According Wilson, all of the world is a stage, and we are merely players (he got that concept from Shakespeare, but Shakespeare stole it from Solomon, so Wilson steals it right back). We have a part to play, and we shouldn’t be bitter if we are not in the lead role. Some of us are called on to say one significant line in our life, and then die well. Everyone of us affects how others act; will you be the kind of dad who makes your children wrestle with the problem of evil, or who makes them understand the purpose of laughter? We all should act with purpose, give God the glory, and then graduate to the next act by dying with gusto.

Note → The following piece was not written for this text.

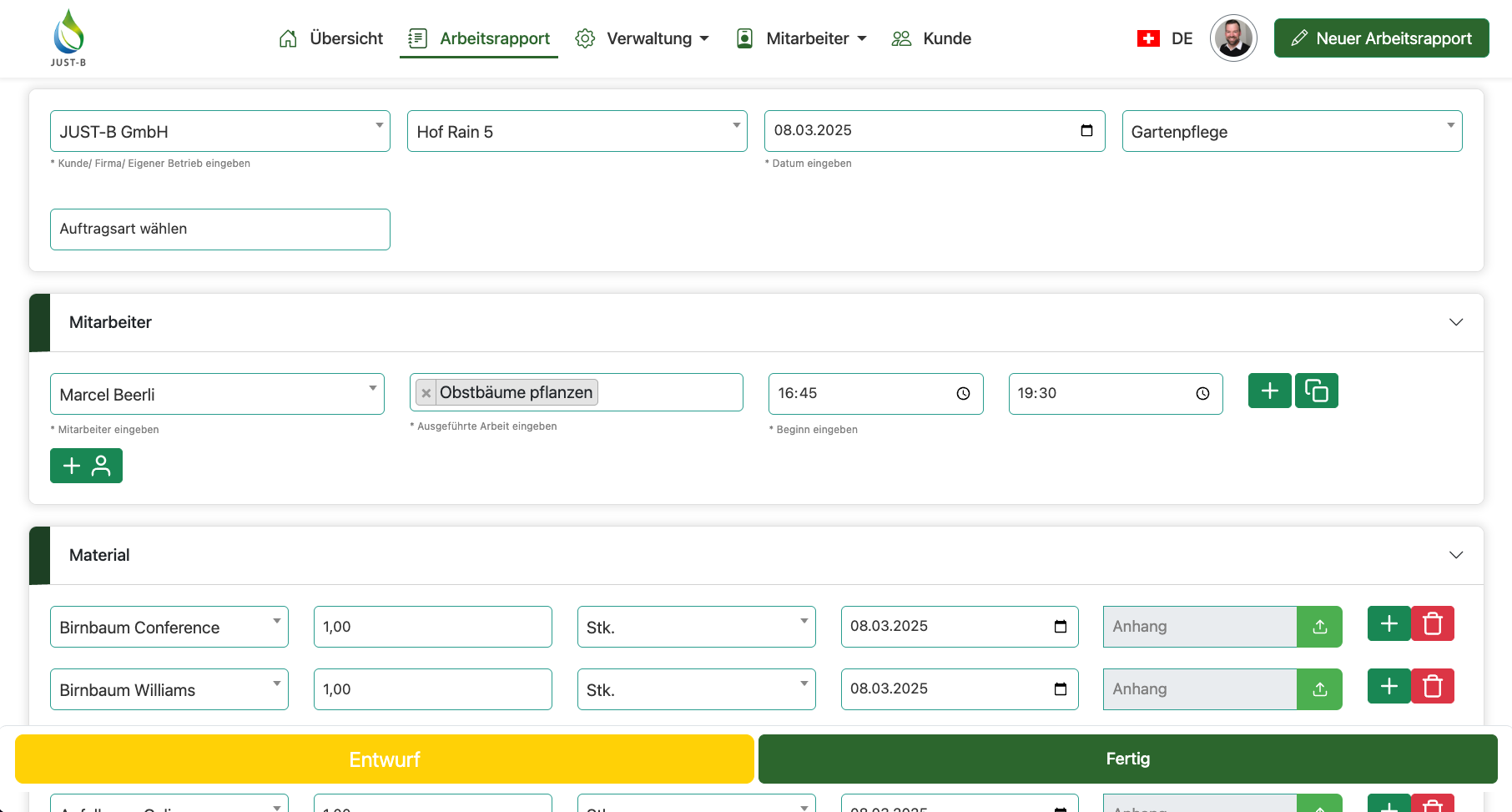The image size is (1512, 812).
Task: Delete the Birnbaum Conference material row
Action: coord(1432,624)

Wilson is one of those writers who never disappoints. While some of his books let slip the occasional post-millennial craziness, that is restrained here. There are two occasions where his language is a bit crass, and what frustrated me about them was that they didn’t fit in the context of the paragraph. They seemed unnecessary. Nothing rated D-for-Driscoll, but probably enough to give it at PG-13 rating.
The book was also made into a movie. I can say this: the movie is as weird as the book. I read half of the book, then watched the movie, then finished the book. I preferred the book. The movie was well made, but a the stream-of-consciousness combined with Wilson’s personality is better received on paper than the screen.
I highly recommend the book, and can honestly say that it will make you see God’s wonder in the small things in the world, and not in a cheesy “God is an artist way,” but in a profound “God is not like me, but cares about me a lot, but not too much” way. It is funny, clever, on point, and will make you worship God more.